_PROVIDED PASSAGE_:
While handcuffed in the back of a CPD SUV, Lovelle Jordan was able to maneuver his hands in front of his body and pull an “extremely secreted” gun from his “private area” before opening fire on officers, CPD Chief of Detectives Brendan Deenihan said today. https://t.co/kVcjp4QnX9
— Sam Charles (@samjcharles) July 31, 2020
You’d think that thoroughly frisking a paroled convicted felon when you arrest him for a carjacking would be…automatic. Apparently not in Chicago. That oversight almost cost three of the Windy City’s finest their lives because Lovelle Jordan had a gun “extremely secreted” away in his “private area.”
Here’s the AP’s report:
By Kathleen Foody, AP
A convicted felon on parole has been charged with attempted murder in the shooting of three Chicago police officers outside a station, authorities said Friday.
Lovelle Jordan was taken to the station on the city’s northwest side after officers arrested him Thursday in connection with a June 26 carjacking in downtown Chicago, police said.
Jordan began firing when an officer opened the door of the squad car they had driven him to the station in, Deputy Chief Brendan Deenihan said. Officers returned fire and wounded Jordan, who faces six counts of attempted murder as well as charges of possession of a stolen vehicle and possession of a weapon as a felon.
Jordan was still hospitalized as of Friday morning, a police spokesman said. It’s unclear if he had an attorney who might be able to comment on the charges.
Two of the wounded officers were treated and released from the hospital. The third officer was shot in the chin and remains hospitalized but is “doing well,” Deenihan said.
“He’s not out of the woods by any means … but it appears he’s going to make it,” he said.
Police handcuffed Jordan’s hands behind his back when he was arrested, but he apparently was able to move his hands to the front while being transported to the station, Deenihan said.
He said Jordan, 26, was searched before being transported, but police believe he had a gun “extremely secreted, probably very close to his private area” and was able to retrieve the weapon during the ride to the station.
“They didn’t do anything wrong,” Deenihan said of officers who made the arrest. “I will defend them. They’re out there working, they are wrestling with this guy and once again it’s the offender’s action — that’s who’s responsible for shooting the officer in the face.”

_TASK TO COMPLETE_: Copy the entire text above about the shooting of three Chicago police officers word for word.

_DATA SEGMENT_:
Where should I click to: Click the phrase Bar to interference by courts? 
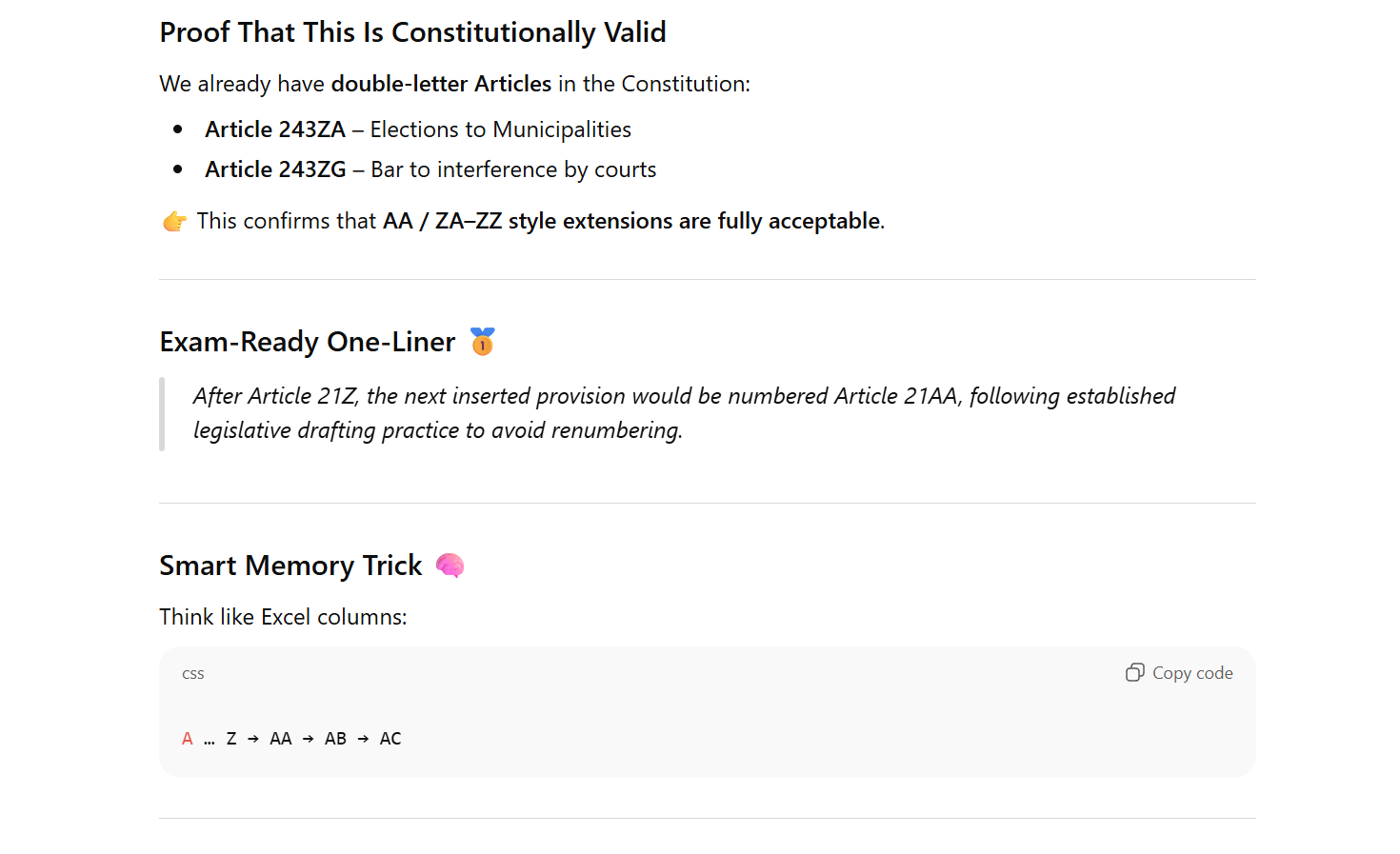click(x=513, y=169)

_SOLUTION TO THIS EXERCISE_:
While handcuffed in the back of a CPD SUV, Lovelle Jordan was able to maneuver his hands in front of his body and pull an “extremely secreted” gun from his “private area” before opening fire on officers, CPD Chief of Detectives Brendan Deenihan said today. https://t.co/kVcjp4QnX9
— Sam Charles (@samjcharles) July 31, 2020
You’d think that thoroughly frisking a paroled convicted felon when you arrest him for a carjacking would be…automatic. Apparently not in Chicago. That oversight almost cost three of the Windy City’s finest their lives because Lovelle Jordan had a gun “extremely secreted” away in his “private area.”
Here’s the AP’s report:
By Kathleen Foody, AP
A convicted felon on parole has been charged with attempted murder in the shooting of three Chicago police officers outside a station, authorities said Friday.
Lovelle Jordan was taken to the station on the city’s northwest side after officers arrested him Thursday in connection with a June 26 carjacking in downtown Chicago, police said.
Jordan began firing when an officer opened the door of the squad car they had driven him to the station in, Deputy Chief Brendan Deenihan said. Officers returned fire and wounded Jordan, who faces six counts of attempted murder as well as charges of possession of a stolen vehicle and possession of a weapon as a felon.
Jordan was still hospitalized as of Friday morning, a police spokesman said. It’s unclear if he had an attorney who might be able to comment on the charges.
Two of the wounded officers were treated and released from the hospital. The third officer was shot in the chin and remains hospitalized but is “doing well,” Deenihan said.
“He’s not out of the woods by any means … but it appears he’s going to make it,” he said.
Police handcuffed Jordan’s hands behind his back when he was arrested, but he apparently was able to move his hands to the front while being transported to the station, Deenihan said.
He said Jordan, 26, was searched before being transported, but police believe he had a gun “extremely secreted, probably very close to his private area” and was able to retrieve the weapon during the ride to the station.
“They didn’t do anything wrong,” Deenihan said of officers who made the arrest. “I will defend them. They’re out there working, they are wrestling with this guy and once again it’s the offender’s action — that’s who’s responsible for shooting the officer in the face.”